By Chris Legg
Chris is a partner and Senior Managing Director at Progress Partners; He lives in Cambridge, MA, and is based in Boston.
November 2, 2018 ? Few developments will prove more impactful to the global technology M&A landscape than IBM’s October 28th announcement. From its Armonk, NY headquarters, IBM announced its acquisition of Linux specialist Red Hat in a blockbuster $34 billion transaction. Beyond the deal’s obvious size importance, the transaction provides valuable insight on the current state of the technology M&A environment and serves as a case study on how bankers are generating value for clients. With this, IBM CEO Ginni Rometty, has made her bet on her legacy.
The deal is first worth noting for its size. The ~$34 billion implied enterprise value IBM will pay for Red Hat, equating to $190 per share, ranks the transaction as the third-largest in U.S. tech history, IBM’s largest deal ever, and the largest ever acquisition of a software company. Only 2016’s $67 billion Dell-EMC merger and 2000’s $41 billion JDS Uniphase’s-SDL acquisition register as larger U.S. tech deals.
As a banker evaluating this from IBM’s perspective, Red Hat fits neatly into their shift away from servers and mainframes and towards recurring revenue software and service offerings. Red Hat was founded in 1993 and profitably generated $2.4 billion in revenue last year by charging fees for quality control, tools, and technical support surrounding open-source Linux software. With Linux serving as the preferred operating system for cloud computing, IBM sees the combination of the two companies as bolstering its joint standing in the corporate cloud market. Red Hat will operate as a “distinct unit” within IBM’s cloud team and will make IBM the world’s “#1 hybrid cloud provider,” according to Rometty. For the new IBM, the potential is huge. As of today, according to Rometty, 80% of business workflows have no yet transitioned to the cloud. In the acquisition press release, IBM marks itself as “the #1 hybrid cloud provider in an emerging $1 trillion growth market” as a result of the transaction.
From Red Hat’s perspective, the deal comes at an opportune time with the tech industry betting on open source software in a big way recently. Microsoft recently completed its $7.5 billion acquisition of GitHub, the software collaboration juggernaut and joined the Open Invention Network to help the open source movement protect itself from patent attacks. Meanwhile, salesforce.com and Cloudera placed their bets on the open source space with their $6.8 billion acquisition of MuleSoft and $2.1 billion acquisition of Hortonworks, respectively. Harnessing this momentum, Red Hat was able to command 9.4x next twelve month revenue and 34.0x next twelve months EBITDA multiples. The $190 per share price tag IBM is paying represents a ~62% premium to where shares finished on Friday, October 26.

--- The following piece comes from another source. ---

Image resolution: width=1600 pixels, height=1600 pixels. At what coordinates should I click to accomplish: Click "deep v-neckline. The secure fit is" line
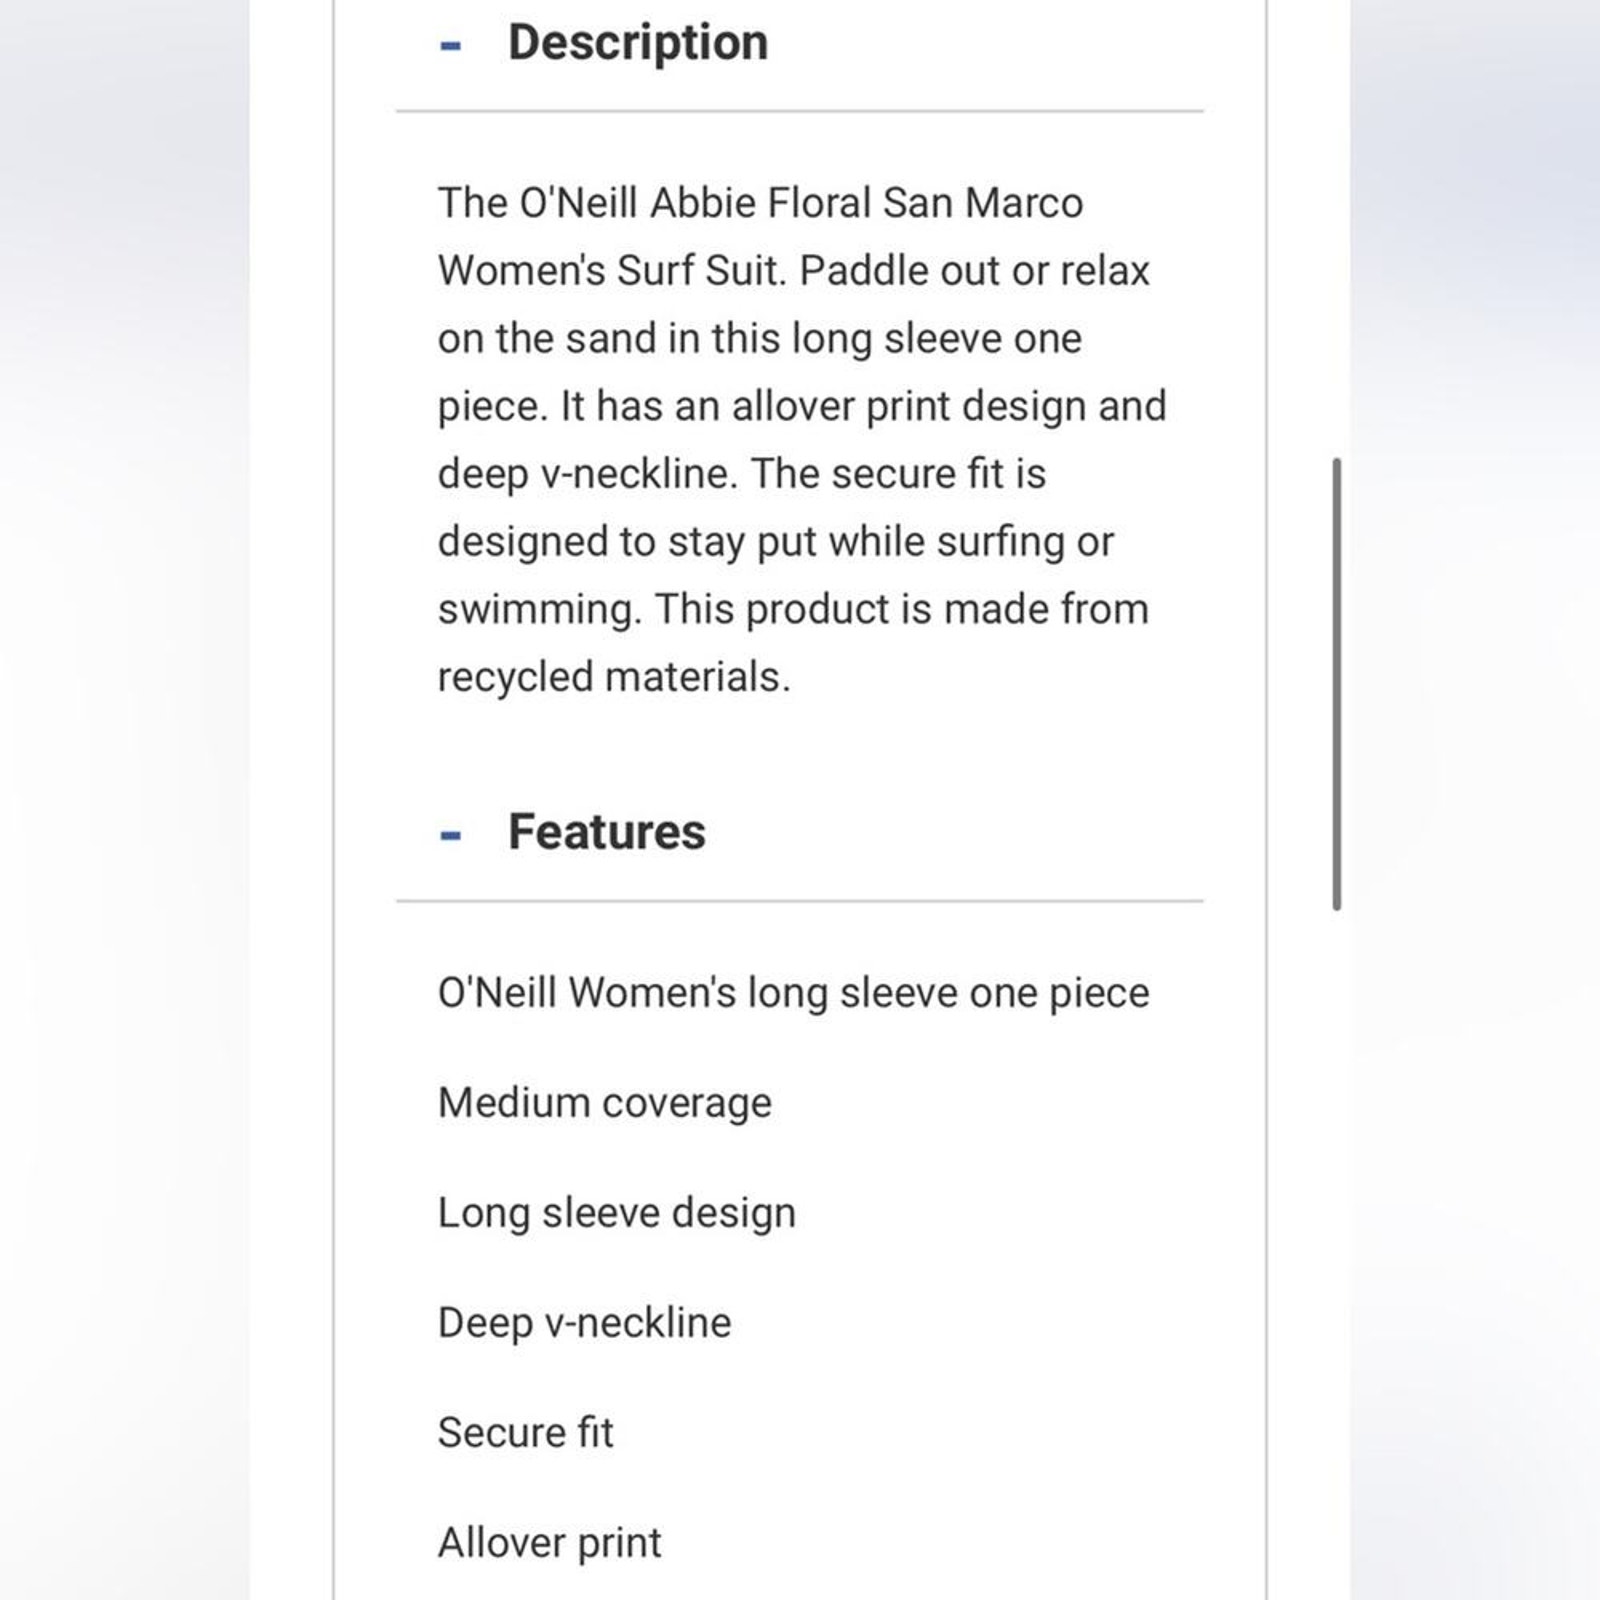point(742,475)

For both IBM and Red Hat the transaction appears valuable in multiple respects. With global technology M&A trending for an approximately 50% year-over-year increase in 2018, companies are turning to bankers in near-unprecedented numbers to harness prevailing market forces and extract maximum value. This is a good deal for both sides. On a personal note, I am happy for Jim Whitehurst, my former classmate and CEO of Red Hat.